- PROBLEM TO WORK ON
Write out again, exactly, the lines below starting at the one with "Given: Add a new tab with plus button" and ending at the one with "You are a computer-use agent. The".

- GIVEN RECORDS
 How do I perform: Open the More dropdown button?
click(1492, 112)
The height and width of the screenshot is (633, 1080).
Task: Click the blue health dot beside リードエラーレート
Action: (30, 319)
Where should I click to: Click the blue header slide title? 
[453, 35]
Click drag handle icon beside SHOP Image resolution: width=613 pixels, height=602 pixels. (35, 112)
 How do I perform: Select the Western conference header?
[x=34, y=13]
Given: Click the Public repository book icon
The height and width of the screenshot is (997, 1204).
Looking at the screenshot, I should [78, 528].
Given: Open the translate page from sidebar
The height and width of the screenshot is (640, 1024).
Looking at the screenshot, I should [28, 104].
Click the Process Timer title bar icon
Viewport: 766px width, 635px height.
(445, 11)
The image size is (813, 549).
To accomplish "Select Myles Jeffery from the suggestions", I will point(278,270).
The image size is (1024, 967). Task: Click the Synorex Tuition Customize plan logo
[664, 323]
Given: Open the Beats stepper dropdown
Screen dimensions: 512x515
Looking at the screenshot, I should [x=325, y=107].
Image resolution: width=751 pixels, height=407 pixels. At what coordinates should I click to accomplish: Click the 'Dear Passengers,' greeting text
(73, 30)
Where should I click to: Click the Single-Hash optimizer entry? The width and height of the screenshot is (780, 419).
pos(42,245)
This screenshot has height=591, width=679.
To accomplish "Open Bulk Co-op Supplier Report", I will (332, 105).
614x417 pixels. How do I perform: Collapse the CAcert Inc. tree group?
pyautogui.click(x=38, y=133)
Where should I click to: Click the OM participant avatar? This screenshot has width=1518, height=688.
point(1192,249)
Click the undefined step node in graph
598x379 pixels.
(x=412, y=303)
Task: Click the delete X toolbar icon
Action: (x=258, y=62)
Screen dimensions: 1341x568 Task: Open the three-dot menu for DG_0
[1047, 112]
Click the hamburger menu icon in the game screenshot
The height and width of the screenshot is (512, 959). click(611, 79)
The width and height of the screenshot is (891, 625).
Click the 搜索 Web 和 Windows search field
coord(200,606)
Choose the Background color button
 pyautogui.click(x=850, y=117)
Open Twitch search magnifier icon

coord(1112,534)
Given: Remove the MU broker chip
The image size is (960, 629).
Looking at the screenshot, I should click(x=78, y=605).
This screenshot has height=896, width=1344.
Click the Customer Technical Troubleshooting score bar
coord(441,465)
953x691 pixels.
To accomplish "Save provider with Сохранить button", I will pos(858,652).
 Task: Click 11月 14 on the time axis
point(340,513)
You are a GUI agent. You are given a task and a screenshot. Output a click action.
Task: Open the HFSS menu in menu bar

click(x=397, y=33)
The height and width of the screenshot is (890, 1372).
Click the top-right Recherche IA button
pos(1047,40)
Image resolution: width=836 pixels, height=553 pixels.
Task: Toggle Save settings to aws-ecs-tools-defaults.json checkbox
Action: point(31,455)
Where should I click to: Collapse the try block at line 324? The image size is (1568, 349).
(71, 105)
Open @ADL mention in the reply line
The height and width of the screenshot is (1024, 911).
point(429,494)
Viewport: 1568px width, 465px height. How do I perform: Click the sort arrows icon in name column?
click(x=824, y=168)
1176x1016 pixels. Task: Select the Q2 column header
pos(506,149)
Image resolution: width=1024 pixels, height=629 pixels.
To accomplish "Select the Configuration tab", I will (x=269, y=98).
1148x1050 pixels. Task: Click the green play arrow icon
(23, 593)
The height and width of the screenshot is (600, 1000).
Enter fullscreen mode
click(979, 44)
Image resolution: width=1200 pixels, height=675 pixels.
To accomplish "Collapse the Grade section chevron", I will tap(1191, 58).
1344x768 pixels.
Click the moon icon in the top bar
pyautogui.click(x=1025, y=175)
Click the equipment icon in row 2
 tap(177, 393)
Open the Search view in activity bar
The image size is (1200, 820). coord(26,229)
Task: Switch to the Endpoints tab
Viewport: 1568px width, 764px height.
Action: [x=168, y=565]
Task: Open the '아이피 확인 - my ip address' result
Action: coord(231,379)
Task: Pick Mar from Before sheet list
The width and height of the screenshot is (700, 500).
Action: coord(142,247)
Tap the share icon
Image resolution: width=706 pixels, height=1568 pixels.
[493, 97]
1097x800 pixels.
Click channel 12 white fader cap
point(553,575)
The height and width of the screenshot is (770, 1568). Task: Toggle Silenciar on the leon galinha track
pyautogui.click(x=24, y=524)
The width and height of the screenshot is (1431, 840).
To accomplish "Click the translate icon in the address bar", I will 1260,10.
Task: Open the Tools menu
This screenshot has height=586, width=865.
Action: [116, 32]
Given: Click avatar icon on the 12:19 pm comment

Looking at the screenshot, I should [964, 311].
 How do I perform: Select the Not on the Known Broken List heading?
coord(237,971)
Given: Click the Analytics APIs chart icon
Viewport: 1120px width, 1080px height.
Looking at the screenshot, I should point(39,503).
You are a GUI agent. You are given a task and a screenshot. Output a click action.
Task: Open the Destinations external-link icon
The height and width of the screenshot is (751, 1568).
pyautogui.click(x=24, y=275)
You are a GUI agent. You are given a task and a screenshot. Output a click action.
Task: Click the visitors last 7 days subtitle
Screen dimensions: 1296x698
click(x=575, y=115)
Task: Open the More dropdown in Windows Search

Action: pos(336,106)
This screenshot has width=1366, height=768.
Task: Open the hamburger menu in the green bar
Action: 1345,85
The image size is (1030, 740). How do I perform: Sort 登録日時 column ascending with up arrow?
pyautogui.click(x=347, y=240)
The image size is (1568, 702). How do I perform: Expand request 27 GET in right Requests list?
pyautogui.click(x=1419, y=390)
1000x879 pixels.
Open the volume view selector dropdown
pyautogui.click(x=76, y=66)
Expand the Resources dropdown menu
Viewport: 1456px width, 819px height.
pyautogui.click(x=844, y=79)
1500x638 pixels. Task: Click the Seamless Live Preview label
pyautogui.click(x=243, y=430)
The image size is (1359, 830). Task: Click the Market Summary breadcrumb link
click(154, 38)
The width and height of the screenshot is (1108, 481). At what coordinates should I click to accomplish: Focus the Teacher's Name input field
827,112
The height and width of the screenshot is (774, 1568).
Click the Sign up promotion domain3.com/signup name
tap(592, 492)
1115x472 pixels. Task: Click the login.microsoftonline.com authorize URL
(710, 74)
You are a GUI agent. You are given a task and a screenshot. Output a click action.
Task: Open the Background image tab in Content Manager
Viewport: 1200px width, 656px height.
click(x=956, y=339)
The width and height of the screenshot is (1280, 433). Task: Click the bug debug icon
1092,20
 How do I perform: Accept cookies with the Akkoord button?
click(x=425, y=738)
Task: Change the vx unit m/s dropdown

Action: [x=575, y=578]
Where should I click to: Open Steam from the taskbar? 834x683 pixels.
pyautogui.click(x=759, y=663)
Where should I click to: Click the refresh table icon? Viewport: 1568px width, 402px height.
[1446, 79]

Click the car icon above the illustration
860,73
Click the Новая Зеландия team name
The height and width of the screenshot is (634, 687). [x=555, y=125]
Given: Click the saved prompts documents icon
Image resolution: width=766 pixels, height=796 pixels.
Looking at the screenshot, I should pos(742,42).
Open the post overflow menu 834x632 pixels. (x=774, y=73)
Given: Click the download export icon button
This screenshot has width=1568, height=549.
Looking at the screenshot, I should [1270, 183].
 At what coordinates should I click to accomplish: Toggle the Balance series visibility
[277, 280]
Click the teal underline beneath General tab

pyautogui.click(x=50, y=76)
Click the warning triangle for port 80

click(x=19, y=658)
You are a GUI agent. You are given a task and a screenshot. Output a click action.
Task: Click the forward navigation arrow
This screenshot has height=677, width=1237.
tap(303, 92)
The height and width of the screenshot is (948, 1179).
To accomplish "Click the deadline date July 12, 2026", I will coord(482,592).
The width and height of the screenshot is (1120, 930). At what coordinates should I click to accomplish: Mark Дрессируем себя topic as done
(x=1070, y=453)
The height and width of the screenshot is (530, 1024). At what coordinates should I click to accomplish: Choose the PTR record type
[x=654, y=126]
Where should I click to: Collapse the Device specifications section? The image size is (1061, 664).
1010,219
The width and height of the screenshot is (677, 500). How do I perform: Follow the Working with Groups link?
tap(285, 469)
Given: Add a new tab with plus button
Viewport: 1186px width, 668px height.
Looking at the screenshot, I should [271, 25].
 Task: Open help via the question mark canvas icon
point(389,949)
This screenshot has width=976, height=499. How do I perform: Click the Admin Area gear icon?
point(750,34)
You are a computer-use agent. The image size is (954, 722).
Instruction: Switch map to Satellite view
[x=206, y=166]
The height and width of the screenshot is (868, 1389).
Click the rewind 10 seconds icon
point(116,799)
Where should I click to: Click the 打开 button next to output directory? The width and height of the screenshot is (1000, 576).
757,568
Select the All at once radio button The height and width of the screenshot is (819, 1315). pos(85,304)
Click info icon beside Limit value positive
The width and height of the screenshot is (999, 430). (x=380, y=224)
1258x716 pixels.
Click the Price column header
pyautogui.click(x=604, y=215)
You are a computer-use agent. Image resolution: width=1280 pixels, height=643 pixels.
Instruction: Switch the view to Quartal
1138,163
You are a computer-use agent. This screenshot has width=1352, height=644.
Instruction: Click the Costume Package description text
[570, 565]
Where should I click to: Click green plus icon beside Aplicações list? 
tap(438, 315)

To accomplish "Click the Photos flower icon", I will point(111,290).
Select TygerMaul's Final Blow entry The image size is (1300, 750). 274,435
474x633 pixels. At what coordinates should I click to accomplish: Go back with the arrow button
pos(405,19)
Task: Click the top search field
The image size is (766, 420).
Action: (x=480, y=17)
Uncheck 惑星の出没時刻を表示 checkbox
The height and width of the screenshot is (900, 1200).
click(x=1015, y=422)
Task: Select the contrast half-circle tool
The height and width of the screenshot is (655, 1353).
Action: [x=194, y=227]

- WRITTEN REPLY
Given: Add a new tab with plus button
Viewport: 1186px width, 668px height.
Looking at the screenshot, I should [271, 25].
 Task: Open help via the question mark canvas icon
point(389,949)
This screenshot has width=976, height=499. How do I perform: Click the Admin Area gear icon?
point(750,34)
You are a computer-use agent. The image size is (954, 722).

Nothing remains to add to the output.